# TASK BRIEF
Once the line holding "Click the small gray dot beside the headline" is found, output it and all remaining lines of the data exactly, with every picture left out.

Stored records
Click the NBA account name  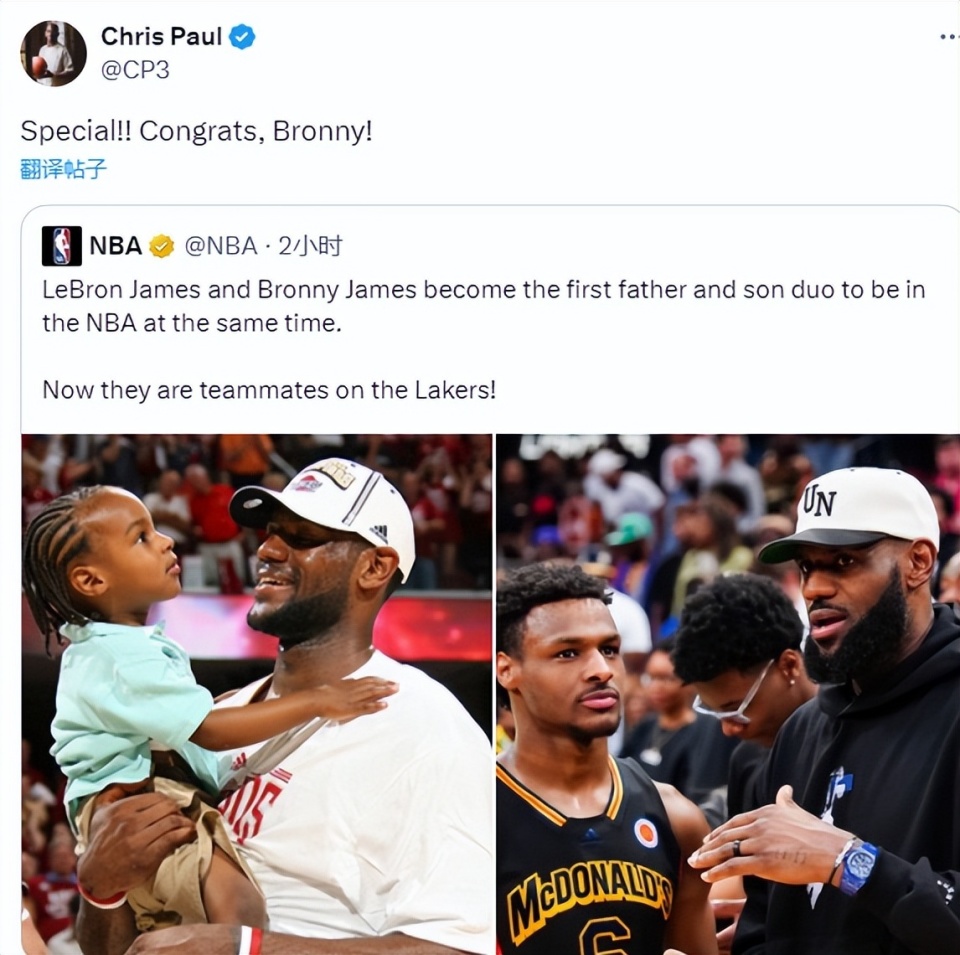116,246
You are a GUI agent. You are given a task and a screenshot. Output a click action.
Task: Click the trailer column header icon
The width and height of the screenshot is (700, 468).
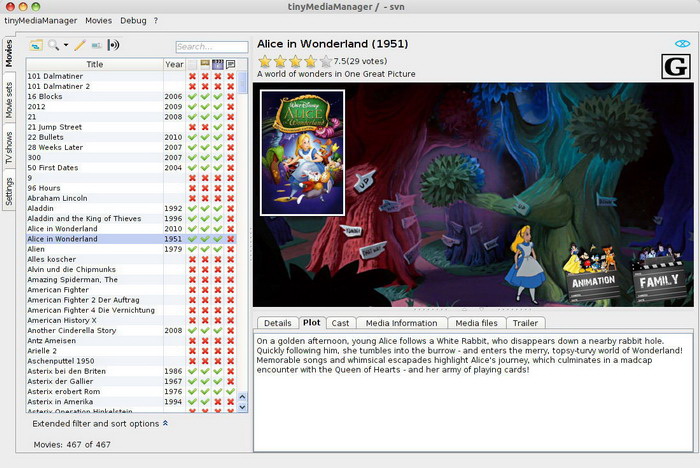point(218,64)
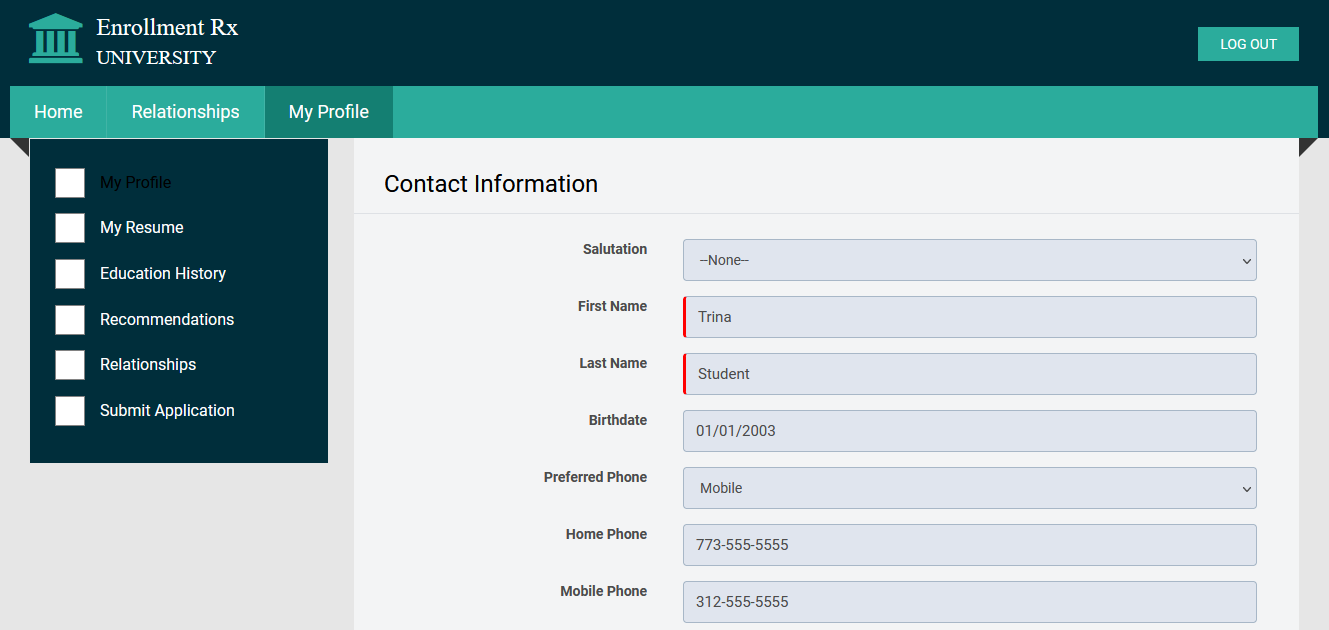Focus the Birthdate field
Viewport: 1329px width, 630px height.
[x=969, y=431]
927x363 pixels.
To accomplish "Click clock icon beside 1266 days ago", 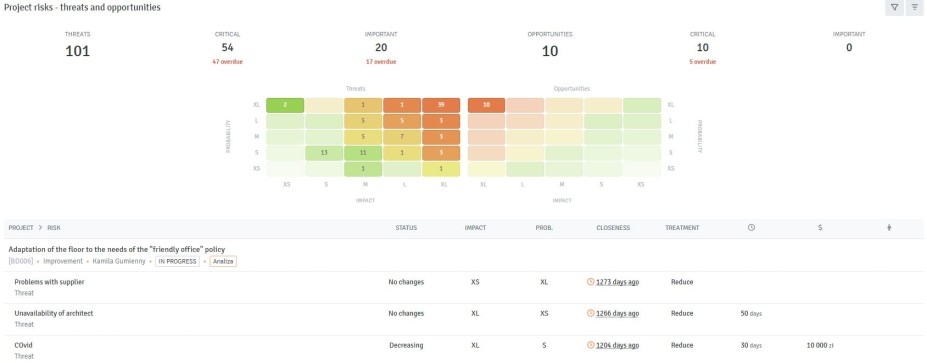I will point(590,313).
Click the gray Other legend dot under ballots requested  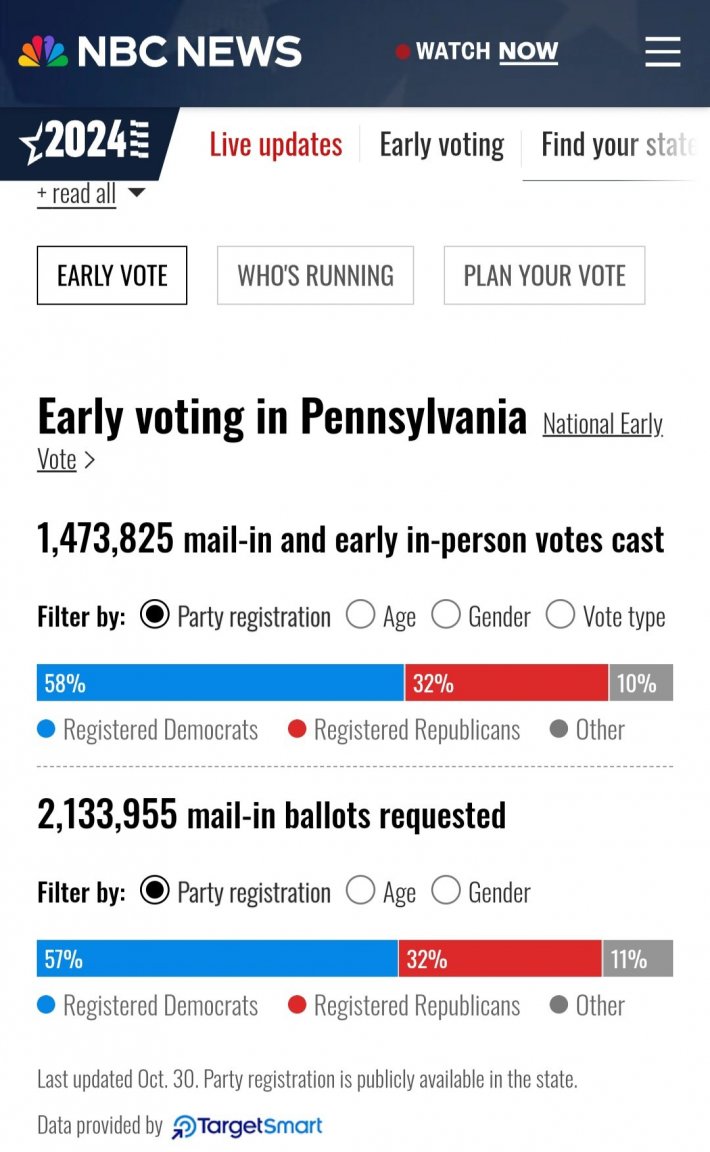point(559,1004)
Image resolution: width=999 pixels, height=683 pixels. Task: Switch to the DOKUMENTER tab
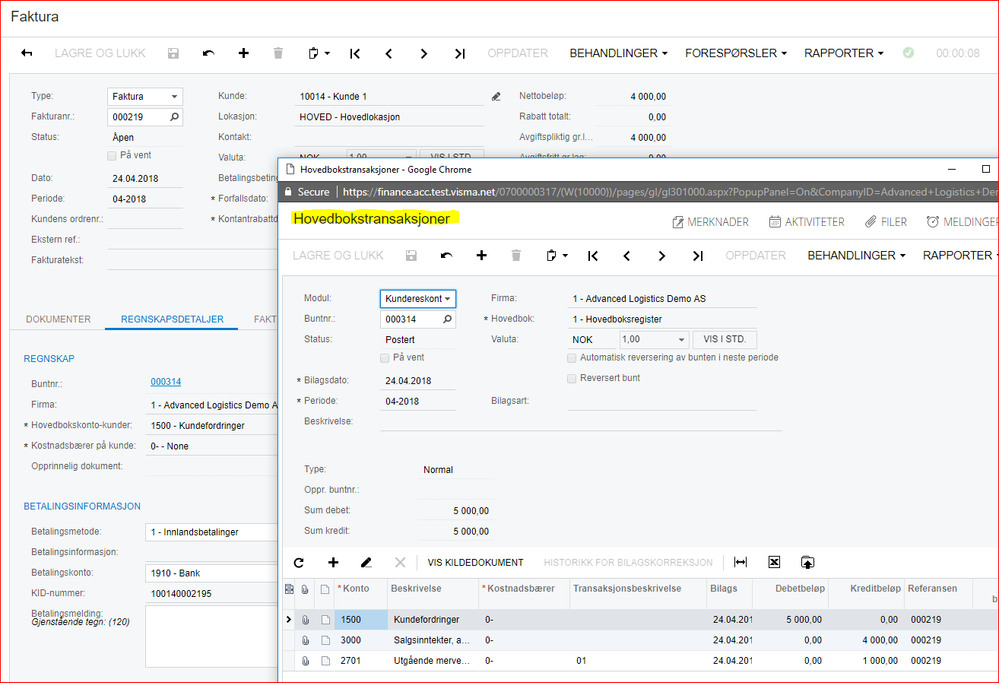click(58, 320)

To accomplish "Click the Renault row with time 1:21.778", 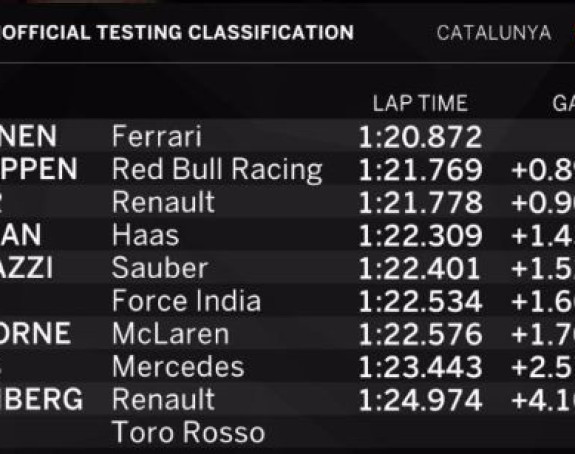I will click(x=288, y=202).
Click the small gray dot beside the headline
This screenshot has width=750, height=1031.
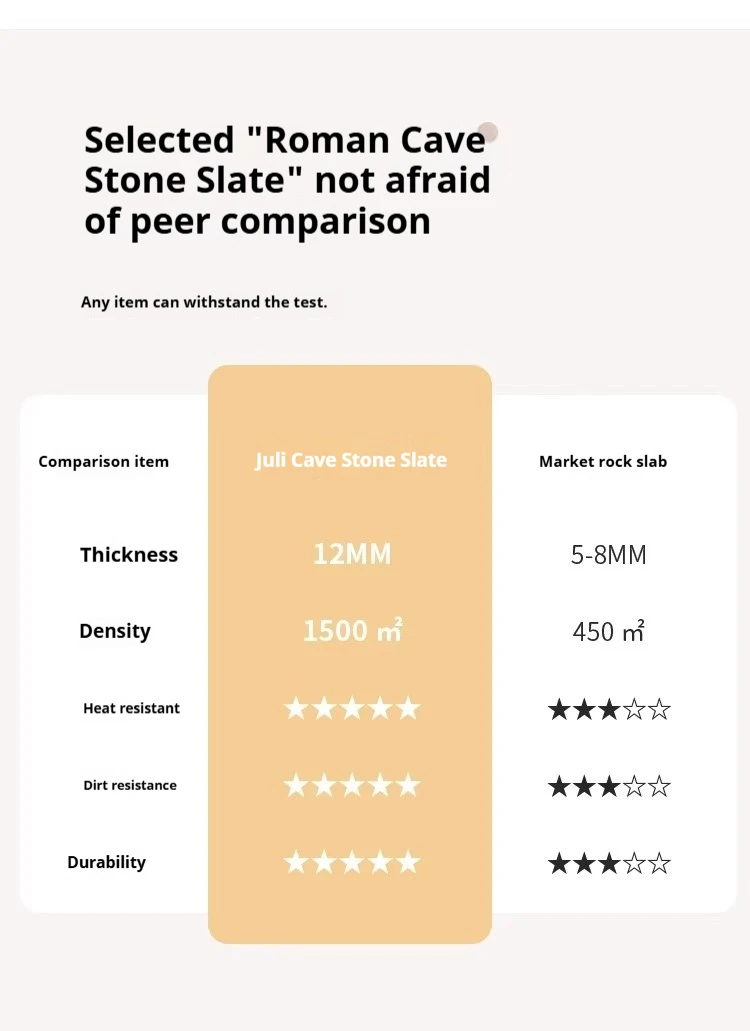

# FINISHED TASK
Click the small gray dot beside the headline
This screenshot has width=750, height=1031.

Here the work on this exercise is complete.